A Martín lo conoció hace diez años. No sabe si fue amor a primera vista, pero fue distinto y fuerte, algo que traspasó lo que se suponía que iba a durar un verano, las vacaciones con amigos en la playa y nada más: a los 33, Fernanda ya no esperaba tener una relación estable. Y sin embargo se encontró con alguien que seguía ahí con el correr de los días y la desafiaba a recuperar la ilusión.
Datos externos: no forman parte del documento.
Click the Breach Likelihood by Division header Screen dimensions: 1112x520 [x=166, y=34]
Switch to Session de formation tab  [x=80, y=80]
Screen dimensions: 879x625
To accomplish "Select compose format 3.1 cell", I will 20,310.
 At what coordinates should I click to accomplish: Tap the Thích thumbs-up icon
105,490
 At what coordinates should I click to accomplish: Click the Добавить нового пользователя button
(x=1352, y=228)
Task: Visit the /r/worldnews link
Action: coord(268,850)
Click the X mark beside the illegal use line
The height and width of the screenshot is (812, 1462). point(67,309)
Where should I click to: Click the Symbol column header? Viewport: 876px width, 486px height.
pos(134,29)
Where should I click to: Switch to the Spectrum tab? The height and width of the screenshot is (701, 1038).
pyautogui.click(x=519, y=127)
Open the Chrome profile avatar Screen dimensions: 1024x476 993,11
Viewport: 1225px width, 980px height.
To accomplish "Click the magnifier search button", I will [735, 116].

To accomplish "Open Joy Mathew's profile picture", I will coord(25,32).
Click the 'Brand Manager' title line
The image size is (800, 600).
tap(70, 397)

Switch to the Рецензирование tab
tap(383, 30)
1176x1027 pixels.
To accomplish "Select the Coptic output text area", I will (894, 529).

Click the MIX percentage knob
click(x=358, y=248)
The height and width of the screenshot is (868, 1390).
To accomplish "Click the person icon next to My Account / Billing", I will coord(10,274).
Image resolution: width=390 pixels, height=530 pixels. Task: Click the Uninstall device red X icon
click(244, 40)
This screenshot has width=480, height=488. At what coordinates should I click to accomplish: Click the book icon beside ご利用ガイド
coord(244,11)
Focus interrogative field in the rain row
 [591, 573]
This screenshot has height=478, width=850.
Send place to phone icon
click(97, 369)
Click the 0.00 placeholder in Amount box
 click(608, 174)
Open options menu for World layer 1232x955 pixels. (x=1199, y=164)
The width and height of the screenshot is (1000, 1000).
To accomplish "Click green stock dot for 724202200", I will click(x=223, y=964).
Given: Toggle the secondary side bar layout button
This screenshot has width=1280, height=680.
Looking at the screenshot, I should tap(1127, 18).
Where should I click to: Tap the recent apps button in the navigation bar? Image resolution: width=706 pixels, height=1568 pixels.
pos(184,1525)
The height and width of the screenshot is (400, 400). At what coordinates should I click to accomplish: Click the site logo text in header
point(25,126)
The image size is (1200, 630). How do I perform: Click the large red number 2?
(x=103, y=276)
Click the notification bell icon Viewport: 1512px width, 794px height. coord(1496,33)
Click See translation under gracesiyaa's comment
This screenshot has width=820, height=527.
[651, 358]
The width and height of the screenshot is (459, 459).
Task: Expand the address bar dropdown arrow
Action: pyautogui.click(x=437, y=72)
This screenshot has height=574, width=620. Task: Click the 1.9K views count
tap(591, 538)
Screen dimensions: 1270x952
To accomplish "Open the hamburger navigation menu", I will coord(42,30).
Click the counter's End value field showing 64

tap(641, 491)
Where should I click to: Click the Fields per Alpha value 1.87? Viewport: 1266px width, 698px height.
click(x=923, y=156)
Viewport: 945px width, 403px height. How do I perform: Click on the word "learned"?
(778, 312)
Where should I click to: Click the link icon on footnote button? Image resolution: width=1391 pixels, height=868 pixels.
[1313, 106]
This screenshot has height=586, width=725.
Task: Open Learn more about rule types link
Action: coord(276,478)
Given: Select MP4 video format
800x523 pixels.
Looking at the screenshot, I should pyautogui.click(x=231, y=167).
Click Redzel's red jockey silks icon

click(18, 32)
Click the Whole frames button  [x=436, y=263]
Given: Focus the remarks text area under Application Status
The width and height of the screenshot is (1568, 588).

No pasó mucho para que decidieran vivir juntos. Se mudaron a un departamento en Colegiales a medio camino de los trabajos de los dos que parecía el lugar perfecto para ellos, hasta que un viaje al Sur los hizo imaginar un futuro distinto. “Ya pensábamos en formar nuestra familia y queríamos que nuestros hijos crecieran con esa libertad, jugando en el bosque y en el lago sin las limitaciones y los riesgos de la ciudad, respirando aire puro”, cuenta Fernanda a Infobae.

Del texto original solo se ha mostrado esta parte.